What you should do
Can you put the lines from the one containing "Task: Click the download" up to and including the one containing "Action: (769, 1922)" into a JSON list of strings, one string per line, with blank lines skipped and the pictures left out?
====== Raw data
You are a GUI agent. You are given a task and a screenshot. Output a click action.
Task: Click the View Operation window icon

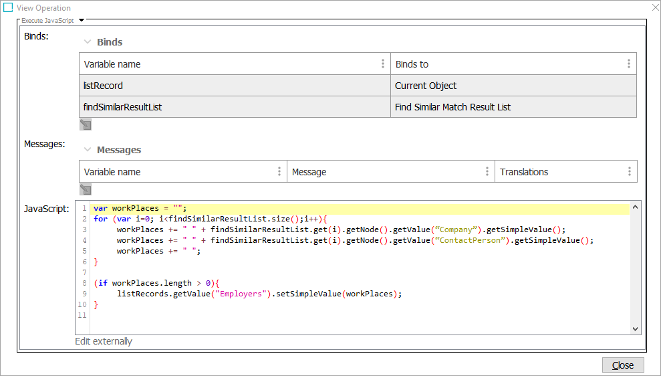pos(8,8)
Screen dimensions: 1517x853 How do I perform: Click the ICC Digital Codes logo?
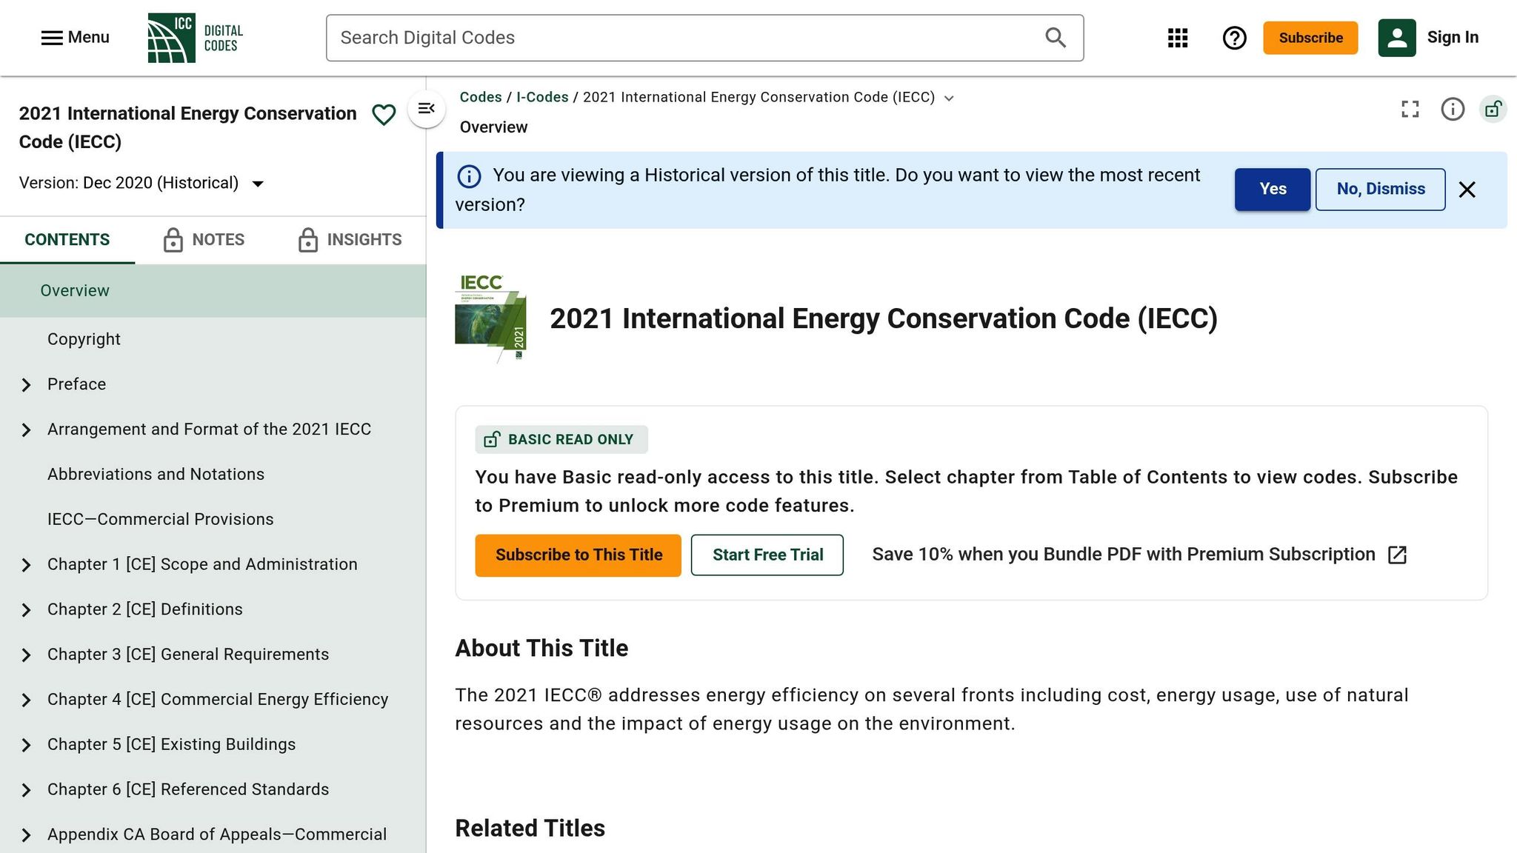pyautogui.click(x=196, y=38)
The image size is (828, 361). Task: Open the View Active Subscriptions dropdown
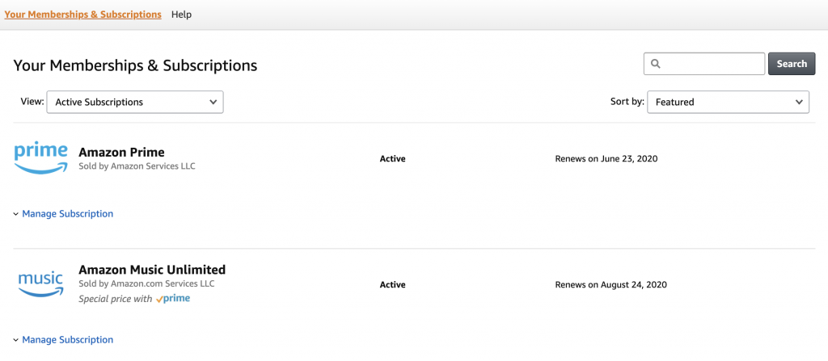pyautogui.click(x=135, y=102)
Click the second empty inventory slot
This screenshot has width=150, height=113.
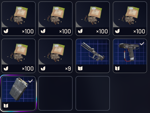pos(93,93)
============
====== Raw data
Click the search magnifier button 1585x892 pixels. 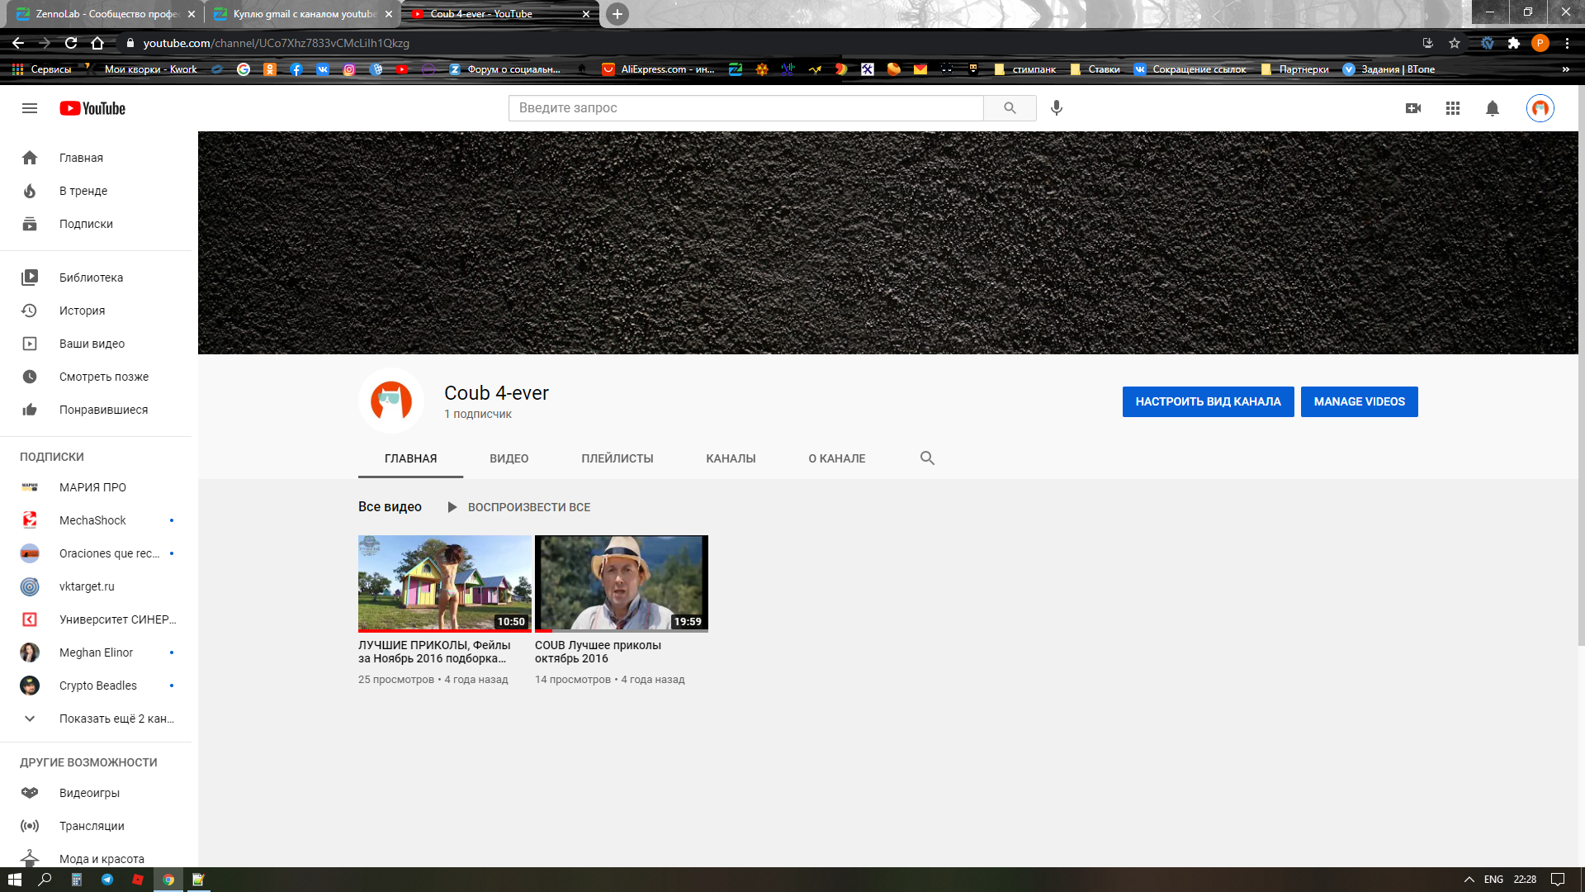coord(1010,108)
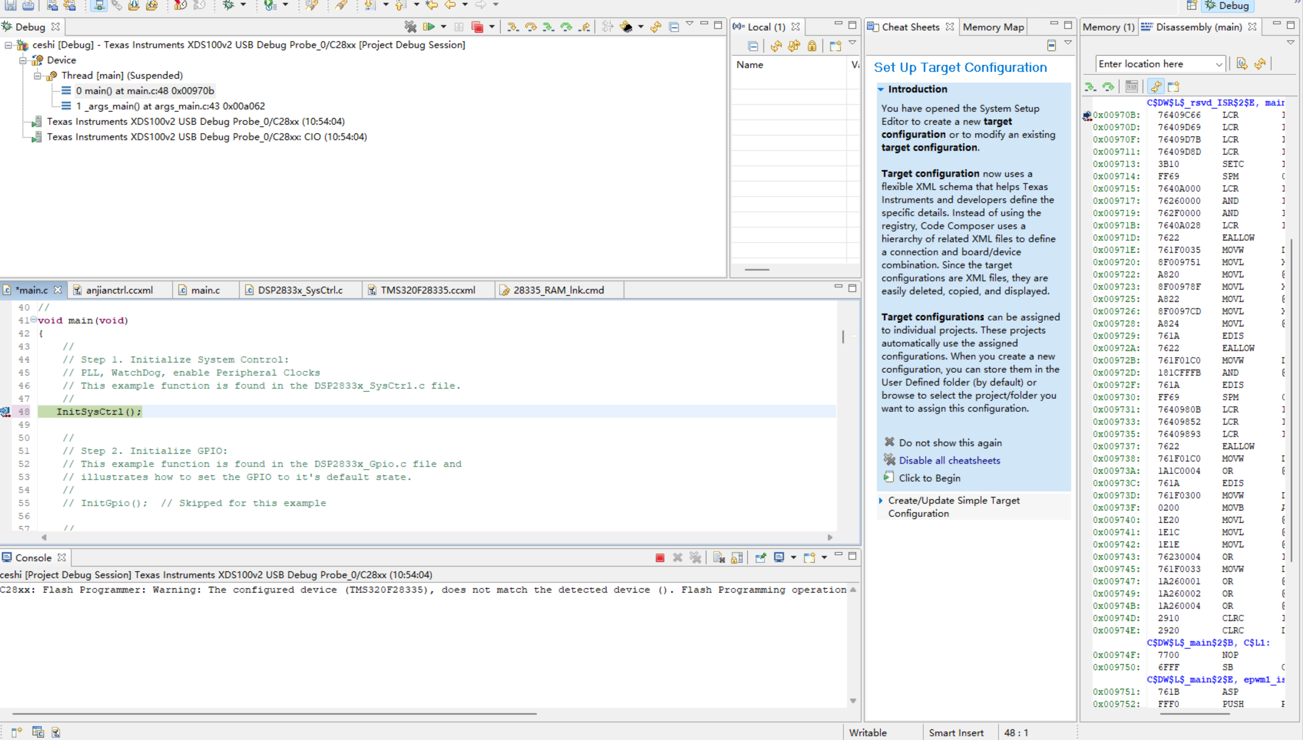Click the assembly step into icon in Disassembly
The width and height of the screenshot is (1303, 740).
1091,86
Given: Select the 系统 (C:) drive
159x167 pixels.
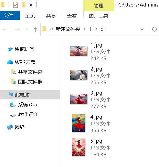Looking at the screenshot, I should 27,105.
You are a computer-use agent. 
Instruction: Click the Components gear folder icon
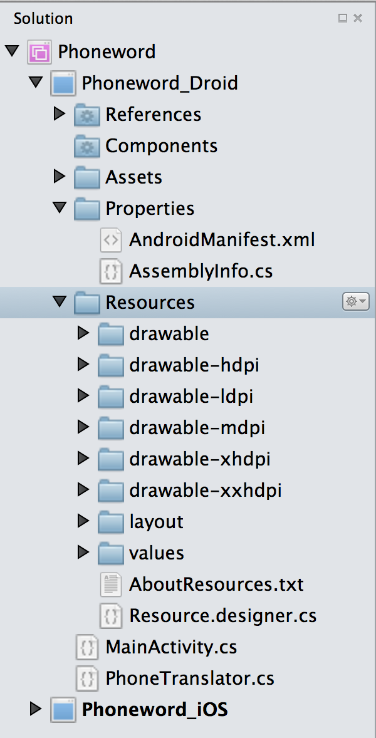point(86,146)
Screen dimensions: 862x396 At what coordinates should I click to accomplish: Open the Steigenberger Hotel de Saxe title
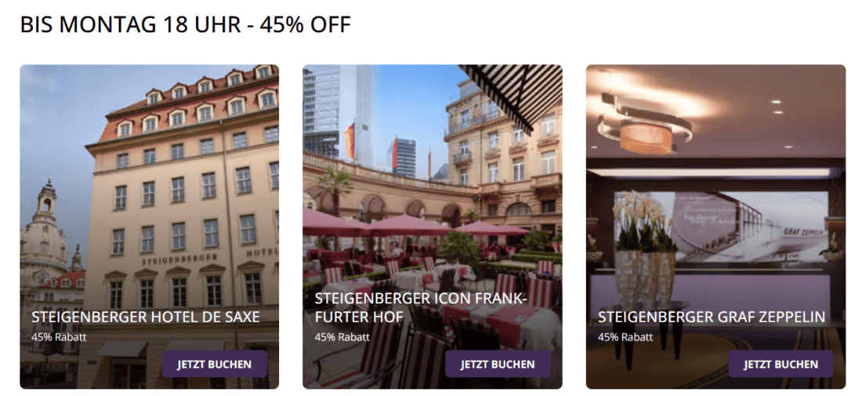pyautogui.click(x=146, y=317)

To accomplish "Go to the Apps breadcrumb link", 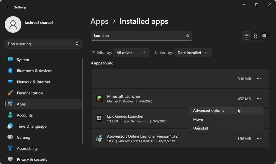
============
====== Raw data
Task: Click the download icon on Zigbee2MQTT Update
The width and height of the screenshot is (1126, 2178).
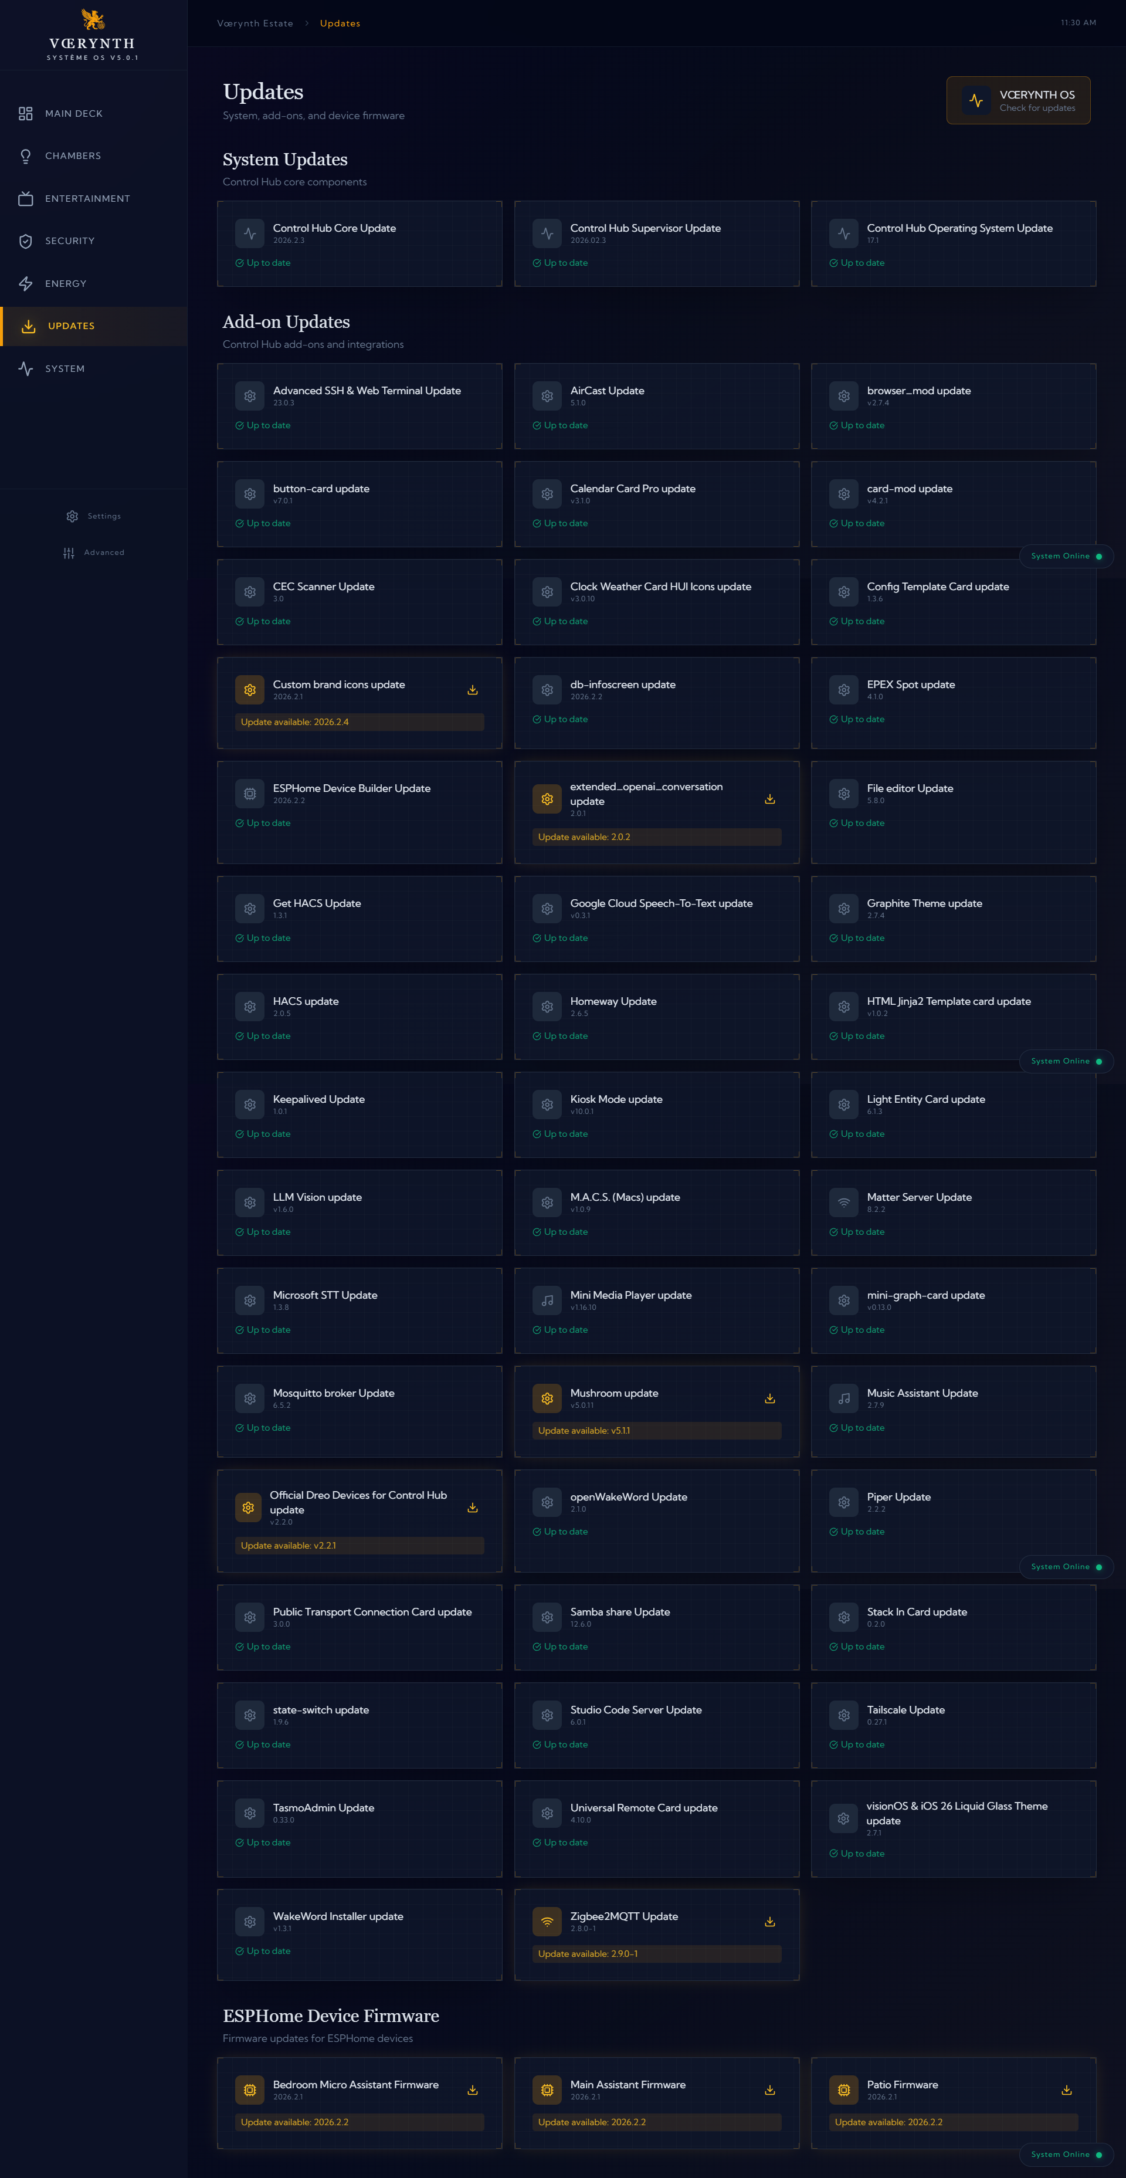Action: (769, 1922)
============
Reply to the task
[
  "Task: Click the download icon on Zigbee2MQTT Update",
  "The width and height of the screenshot is (1126, 2178).",
  "Action: (769, 1922)"
]